- US Treasury (UST) yields increased in May as the Trump administration’s “One, Big, Beautiful Bill Act” gained momentum, reflecting investors’ concerns regarding its impact on the US government’s credit risk. Moody’s lowered its credit rating for the US government to Aa1 on May 16th, bringing its rating in line with S&P and Fitch, but having little impact on Treasury demand. Budget talks and tariff negotiations appear to have been catalysts for rate increases across the curve, with the 2-year, 10-year and 30-year UST yields increasing by 29, 24 and 25 basis points (bps), respectively.
- Concurrently, President Trump unleashed a volley of delays and adjustments to the tariffs originally announced on Liberation Day, sparking strong risk-on sentiment across capital markets. US Investment Grade (IG) fixed income spreads generally tightened, with most sectors outperforming like-duration USTs.
- Corporate credit outperformed USTs by 127 bps. Industrials, utilities and financials outperformed by 139, 120 and 109 bps, respectively, as spreads recovered significantly and ended the month approximately where they started the second quarter. While market participants have become more sanguine on tariffs, we believe there is more volatility to come, and this certainly isn’t reflected in current valuations. Additionally, higher UST yields attracted “yield buyers” from the sidelines, which continues to be a technical force pressuring spreads tighter.

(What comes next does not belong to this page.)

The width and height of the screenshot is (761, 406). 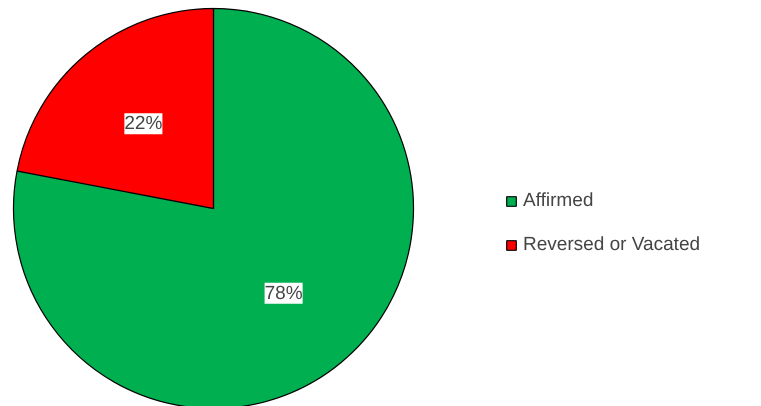 What do you see at coordinates (284, 293) in the screenshot?
I see `data-label: 78%` at bounding box center [284, 293].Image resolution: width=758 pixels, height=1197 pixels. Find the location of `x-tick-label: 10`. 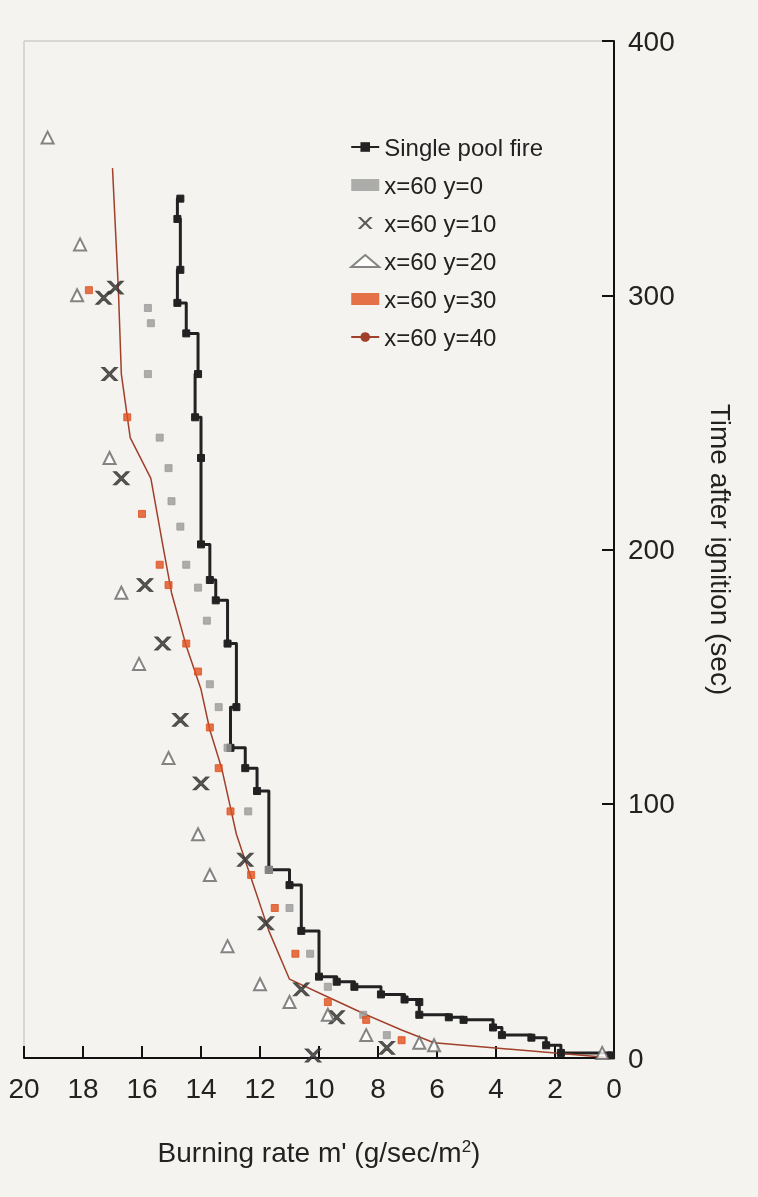

x-tick-label: 10 is located at coordinates (319, 1088).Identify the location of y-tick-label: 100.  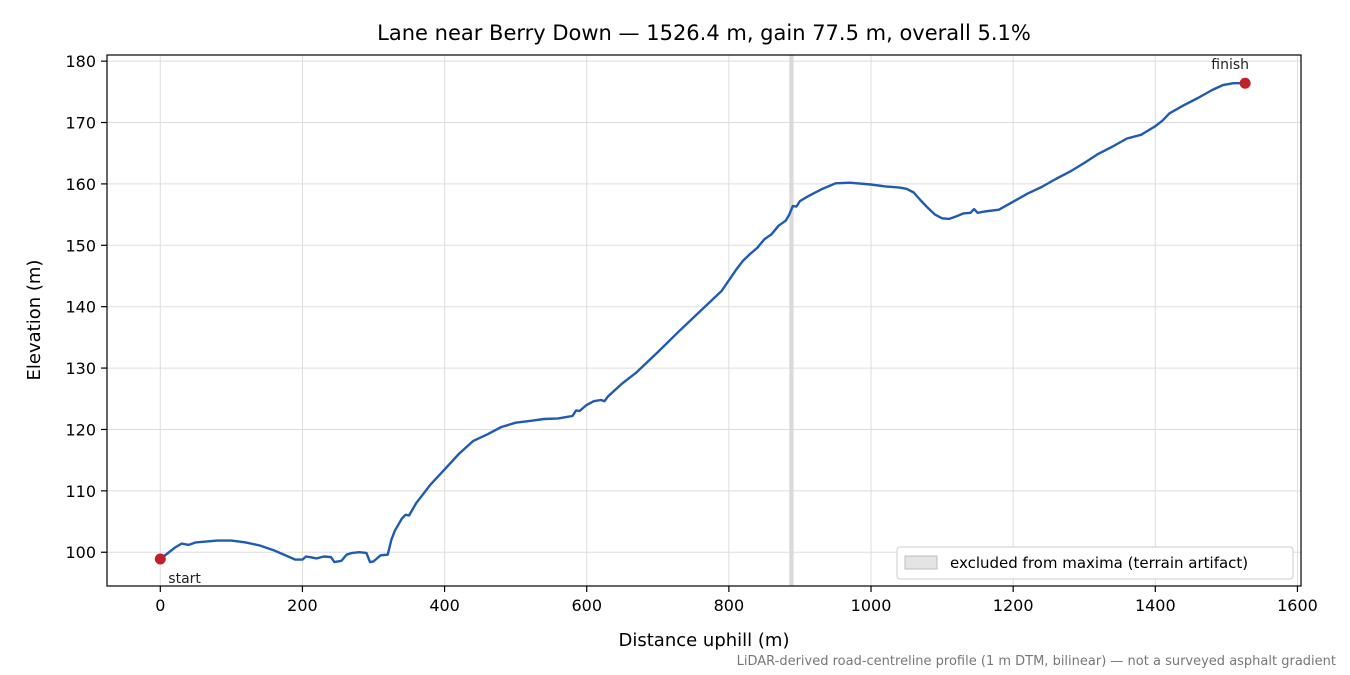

- CMBS outperformed USTs by 46 bps. Non-Agency and Agency outperformed by 60 and 33 bps, respectively. Risk-on sentiment caused a significant rebound in private label supply, including office, where spread levels remain wide to year-end. From our perspective, limited supply of benchmark ten-year paper led to increased demand for longer-duration deals.
- ABS outperformed USTs by 38 bps. High-quality ABS still offers compelling relative value versus other IG sectors, attracting extremely strong demand in May. Accordingly, new issuance totaled approximately $34 billion with most deals heavily oversubscribed, and spreads tightening from initial price talk.
- Agency RMBS outperformed like-duration USTs by 19 bps. Conventional 30-year paper underperformed by 13 bps due to the increase in UST yields, while Conventional 15-year paper outperformed by 37 bps as investors sought shorter duration securities.